AIM OF THE TASK ▸
Lines from the one containing "Point de vente" through the end of the entries below: set them down exactly, both ends included, with nothing added.

DATA TO USE ▸
━━━━━━

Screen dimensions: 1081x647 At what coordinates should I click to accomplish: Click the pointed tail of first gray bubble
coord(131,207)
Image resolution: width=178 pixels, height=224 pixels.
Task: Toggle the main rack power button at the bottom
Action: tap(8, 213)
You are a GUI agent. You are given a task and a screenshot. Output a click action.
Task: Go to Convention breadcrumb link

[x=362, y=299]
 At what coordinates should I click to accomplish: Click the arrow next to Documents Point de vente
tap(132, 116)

━━━━━━

SOLUTION TO THE EXERCISE ▸
 At what coordinates should I click to accomplish: Click the arrow next to Documents Point de vente
tap(132, 116)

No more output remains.